The episode opened with the attack, which took place as leaders from India and Pakistan gathered at the White House to sign a memorandum of understanding between the two countries. A giant explosion rocked President Dalton’s office, and it was unclear who — including Stevie, who’d been in attendance — had survived.
Then the action rewound to a week earlier. When India’s response to Hindu violence against Muslims was rather tepid, the president agreed with Elizabeth’s decision to issue a public rebuke against the Indian prime minister. But the secretary of state later softened that shaming in an attempt to make better progress on nuclear disarmament with India, which stymied both Henry and her staff. And when Henry voiced his thoughts on the matter during a panel discussion, his criticism of India led that country’s delegation to break off talks.
Through Elizabeth’s sheer force of will (and a cagey meet-up at her house), the talks resumed. But news of the renewed diplomacy led to protests. And just as Elizabeth pulled up to 1600 Pennsylvania Ave. for the memorandum signing, the bomb blast went off. Though Elizabeth tried to get inside, her guards spirited her away from the grounds and to safety. Meanwhile, inside, Russell’s longtime assistant June (played by Alice herself, Linda Lavin) wound up with a large piece of glass embedded in her chest, and Stevie passed out after a shard of glass came dangerously close to an artery.
At the hospital, as Elizabeth and Henry awaited word on Stevie, both wondered whether a presidential bid was the best idea. But before they came to any conclusion, the doctor announced that their oldest child had survived surgery and would be fine.
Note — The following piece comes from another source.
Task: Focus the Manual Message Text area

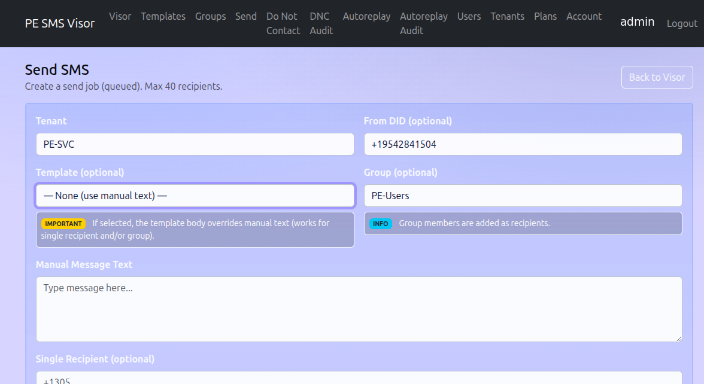Action: 359,309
June, however, died on the operating table; Russell made an uncharacteristically emotional call to June’s husband to deliver the news.
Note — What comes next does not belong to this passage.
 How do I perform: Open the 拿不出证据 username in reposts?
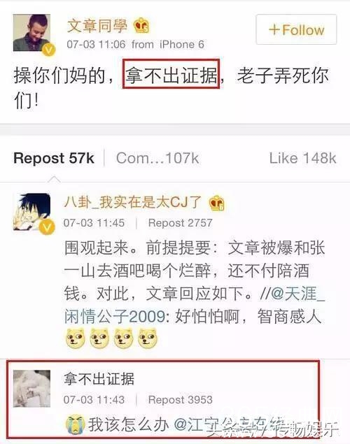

Though everyone suspected foreign terrorists were responsible for the attack, the culprits turned out to be American white nationalists who were upset about a possible trade deal with India. The memorandum signing was rescheduled, and a shaken Elizabeth summoned three former secretaries of state — Gen. Colin Powell, Madeline Albright and Hillary Clinton — to seek their counsel about how to handle messaging.
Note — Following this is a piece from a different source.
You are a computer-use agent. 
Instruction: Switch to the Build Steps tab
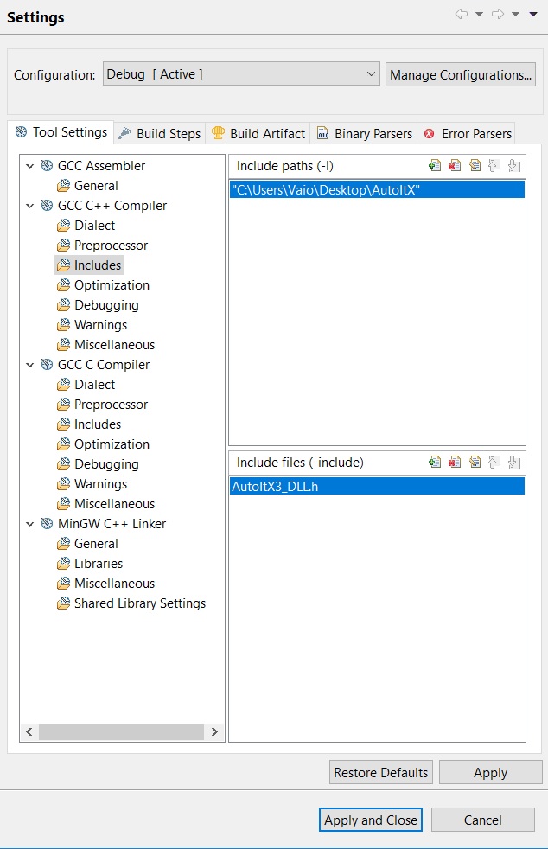159,134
Elizabeth’s predecessors agreed that her remarks had to reassure the country and remind citizens that the United States’ strength lies in its core democratic values. The terrorists “attack what has made American great, and still does, and that is our diversity,” Clinton noted, in what may or may not be a sly dig on President Donald Trump’s favorite slogan. (For the record, here’s what executive producer Lori McCreary had to say about the line: “What it is is a statement about what’s happening in our show, because our White House has been attacked by nationalists that we think are home-grown nationalists. So it really is a statement about that fact and what happens when people start getting nervous about people that look ‘other’ being part of all of us.”)
In general, Clinton, Albright and Powell suggested that Elizabeth talk about what unites Americans, and that’s exactly what she did. In a speech at the memorandum signing, Elizabeth called nationalism “the existential threat of our time” and made it clear that nationalism is not patriotism, “but a perversion of it.”
“These are three warriors, truly,” series star Téa Leoni told TVLine about the visiting dignitaries during a late September visit to the set. She added that she took “solace” in Albright, Clinton and Powell’s seemingly tireless commitment to one of America’s founding principles.
“They each have worked in service to this country tirelessly for decades,” Leoni said. “Where I took solace is that they haven’t given up, that they are as motivated to see this through, to show off how strong our democracy can be.”